My husband is 16 years older than me. It used to not matter. We were a happy loving couple and he was a wonderful husband. Last October he ended up in hospital and came out so weak and sickly he couldn't even roll over in bed. He was urinary incontinence with occasional bowel incontinence. I have to do EVERYTHING for him. I tried my best to be a good caregiver but we were denied homecare for spurious reasons contrary to published policy. He continued to get weaker and now he's back in hospital with a spinal fracture because he wouldn't listen to me. Staff say I am badly burned out after four months of unrelieved 24/7 care with no respite or training. And I feel I am. He's in a medical ward right now because they need to find out why he's so anemic. Once they figure that out he goes to some form of rehab. Just today I got assigned a new homecare worker because I fussed a lot and made a formal appeal. She is now talking about giving me homecare and working with the care team at the hospital to arrange a safe release with help for me. That should have happened before but it didn't.
I just don't want to do this anymore. I love him very much and I miss him but the constant needs, his new whining behaviour, his never being satisfied with how I do things (also new) and his new verbal lashing out, the endless smell of pee, constant sleep interruptions, stress at every corner. Try try try and fail fail fail. I just feel numb, exhausted, fed up and done. He's been back in hospital a week now and the constant back ache I was suffering with is gone. I think it was from struggling to move him.
Staff have told me I am feeling this way because of burnout and it can be fixed once I have time to recover and he recovers in rehab. Thing is, I don't want to recover. I don't even want to go visit him in hospital but I force myself to go every other day. We live in a rural community and the hospital is an hour and half drive away so that's my excuse. I want to put him in a nursing home and get on with my life. I'll visit a lot. I just won't do the diapers and care anymore. He just talks all the time coming home and how much he misses me and being home. He thinks he will fix it. This is probably a horrid thought to have but I have been wishing he would just die and get it over with.
Thoughts?
Have a talk with his doctor (not the staff) and explain that you are not physically or mentally capable of taking care of your husband. Then leave and refuse to discuss it any more with the hospital people or your husband. This is a good time to zip your lip and not show up all the time.
Some of us are not cut out to be caregivers and that's okay! I recommend a Bermuda vacation for you. It's far away from everything, and husband will have to find someone else to berate. Trust me, he will. Trust me again, and his caregivers in wherever he ends up won't put up with it. Send him a post card, and have a great time!
It sounds like he does need to be in a facility.
You should not feel guilty. Unfortunately, all this had to happen so that you could get 1 week of rest.
I think you find a faculty. Put him there. That way if/when you do visit, hopefully it will be a more happy visit, time.

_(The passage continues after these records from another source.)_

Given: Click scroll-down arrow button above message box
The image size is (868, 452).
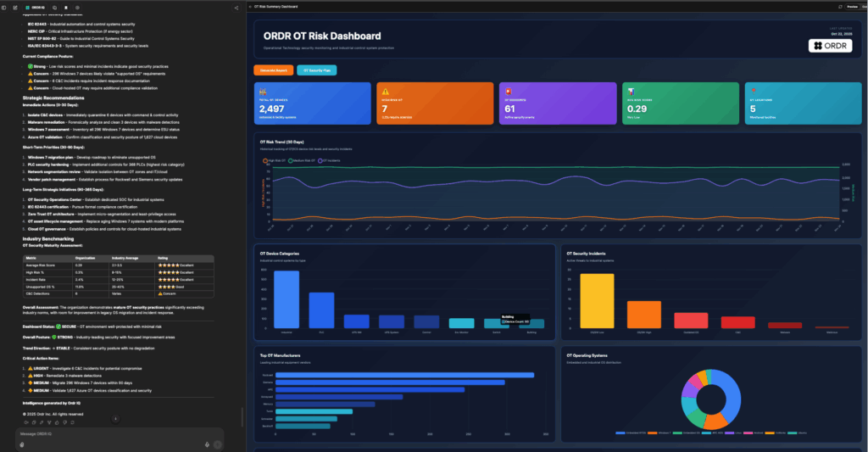Looking at the screenshot, I should [x=116, y=419].

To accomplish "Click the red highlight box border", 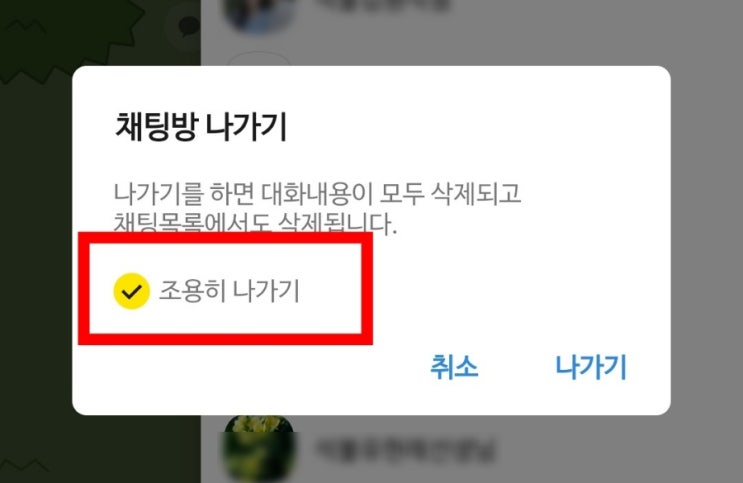I will 226,238.
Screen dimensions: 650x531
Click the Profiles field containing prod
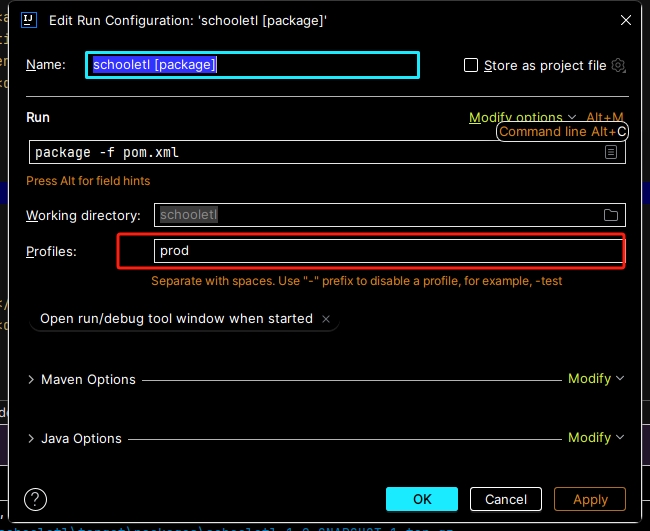click(x=388, y=250)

Tell the Hospital Social Worker you cannot care for him at home, period. Don't listen to their false promises. He is now a "two person assist" to get him out of bed, bathe, or into a car. You have no room for a hospital bed, medical equipment, or anything he now requires. You cannot do it all yourself. It will take hiring several people and if he isn't wealthy, will cost a fortune. Tell the hospital "he is an unsafe discharge." Repeat it 100 times. They will have to find a facility to take him. Don't fall for their stories how you will get help. Home health is a RN coming in twice a week, for maybe an hour. You will get so stressed out you could easily die before he does.
You will need help with constant laundry, shopping, cooking, cleaning and trying to lift him or please him? No way in hell. You will hurt yourself and then who cares for him? No kids are mentioned, so you are stuck with this yourself. If he is that helpless, he needs to be in a Skilled Nursing facility or Long Term Care. You need to find out the cost for the big wakeup call.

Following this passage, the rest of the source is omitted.